15. macOS AI Workflows
This chapter chains the tools from previous chapters into working workflows. Each workflow solves a real use case.
Workflow 1: Development API with MLX acceleration
Purpose: Serve a local model as an API for a development project, maximizing throughput on Apple Silicon.
# 1. Start Ollama on the host
ollama serve &
# 2. Use LM Studio or a Python server for different model formats
# MLX model via Python server
pip install fastapi uvicorn
python3 << 'EOF'
from fastapi import FastAPI
from mlx_lm import load
app = FastAPI()
model, tokenizer = None, None
@app.on_event("startup")
async def startup():
global model, tokenizer
model, tokenizer = load("mlx-community/Qwen2.5-3B-Instruct-4bit")
@app.post("/generate")
async def generate(req: dict):
response = model.generate(
req["prompt"],
tokenizer,
max_tokens=req.get("max_tokens", 256)
)
return {"response": response}
if __name__ == "__main__":
import uvicorn
uvicorn.run(app, host="0.0.0.0", port=8000)
EOF
Workflow 2: Team model serving with Open WebUI
Purpose: Give a team a self-hosted web interface to multiple models.
# 1. Start Ollama (host)
ollama serve
# 2. In another terminal, start Open WebUI (Python)
open-webui serve
# 3. Team members access http://localhost:8080
# Multiple users can chat simultaneously with different models
Workflow 3: Batch processing with CLI scripts
Purpose: Run inference over a dataset without a web interface.
#!/bin/bash
# batch_inference.sh
MODEL="llama3.2:3b"
INPUT_FILE="prompts.txt"
OUTPUT_FILE="results.txt"
while IFS= read -r prompt; do
result=$(curl -s -X POST http://localhost:11434/api/generate \
-d "{\"model\":\"$MODEL\",\"prompt\":\"$prompt\",\"stream\":false}" \
| jq -r '.response')
echo "$result" >> "$OUTPUT_FILE"
echo "Processed: ${prompt:0:50}..." >&2
done < "$INPUT_FILE"
# Run the batch script
chmod +x batch_inference.sh
./batch_inference.sh
Workflow 4: Claude Code agent with local model fallback
Purpose: Have a coding assistant use a local model as a fallback when cloud models are unavailable.

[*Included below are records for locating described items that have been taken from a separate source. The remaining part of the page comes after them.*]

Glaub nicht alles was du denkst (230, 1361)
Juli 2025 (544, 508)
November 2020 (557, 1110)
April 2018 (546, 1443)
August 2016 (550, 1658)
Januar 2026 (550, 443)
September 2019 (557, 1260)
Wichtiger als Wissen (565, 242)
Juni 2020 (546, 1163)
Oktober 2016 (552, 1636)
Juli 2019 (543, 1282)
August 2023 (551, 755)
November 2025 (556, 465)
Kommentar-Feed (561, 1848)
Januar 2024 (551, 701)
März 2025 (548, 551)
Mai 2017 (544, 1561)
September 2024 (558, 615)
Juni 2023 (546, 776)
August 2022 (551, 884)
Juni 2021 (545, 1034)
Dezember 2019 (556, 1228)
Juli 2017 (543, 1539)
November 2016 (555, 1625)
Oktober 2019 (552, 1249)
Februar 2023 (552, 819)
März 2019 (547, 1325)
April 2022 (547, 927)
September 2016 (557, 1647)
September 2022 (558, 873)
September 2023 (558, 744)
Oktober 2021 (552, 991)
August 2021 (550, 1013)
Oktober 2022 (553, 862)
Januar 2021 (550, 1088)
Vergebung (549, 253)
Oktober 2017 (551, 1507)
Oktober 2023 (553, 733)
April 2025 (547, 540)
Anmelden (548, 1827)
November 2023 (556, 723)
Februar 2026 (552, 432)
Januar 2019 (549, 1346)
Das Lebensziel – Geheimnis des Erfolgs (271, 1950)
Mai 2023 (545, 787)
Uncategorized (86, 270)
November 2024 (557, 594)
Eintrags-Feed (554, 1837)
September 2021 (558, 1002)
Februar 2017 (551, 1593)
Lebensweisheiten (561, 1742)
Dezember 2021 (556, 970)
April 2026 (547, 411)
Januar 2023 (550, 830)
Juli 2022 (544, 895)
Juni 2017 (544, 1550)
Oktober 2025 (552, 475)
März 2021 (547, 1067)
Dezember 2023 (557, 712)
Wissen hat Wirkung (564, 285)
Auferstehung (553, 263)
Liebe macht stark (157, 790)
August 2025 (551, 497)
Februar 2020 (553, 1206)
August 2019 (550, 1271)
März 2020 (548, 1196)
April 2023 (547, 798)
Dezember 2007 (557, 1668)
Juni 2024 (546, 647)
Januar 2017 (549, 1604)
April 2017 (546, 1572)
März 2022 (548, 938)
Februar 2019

Configure in your AI tool's settings:
{
"model": "claude-3-5-sonnet",
"fallback_model": "ollama/llama3.2:3b",
"ollama_endpoint": "http://localhost:11434"
}
This pattern is common in dev tools—define the local endpoint as a fallback and the tool automatically routes to it when the primary endpoint is unreachable.
Build one workflow from this chapter end-to-end. Start Ollama, launch Open WebUI, make an API call, and capture the results with a batch script. The full chain should take under 20 minutes to assemble and validate.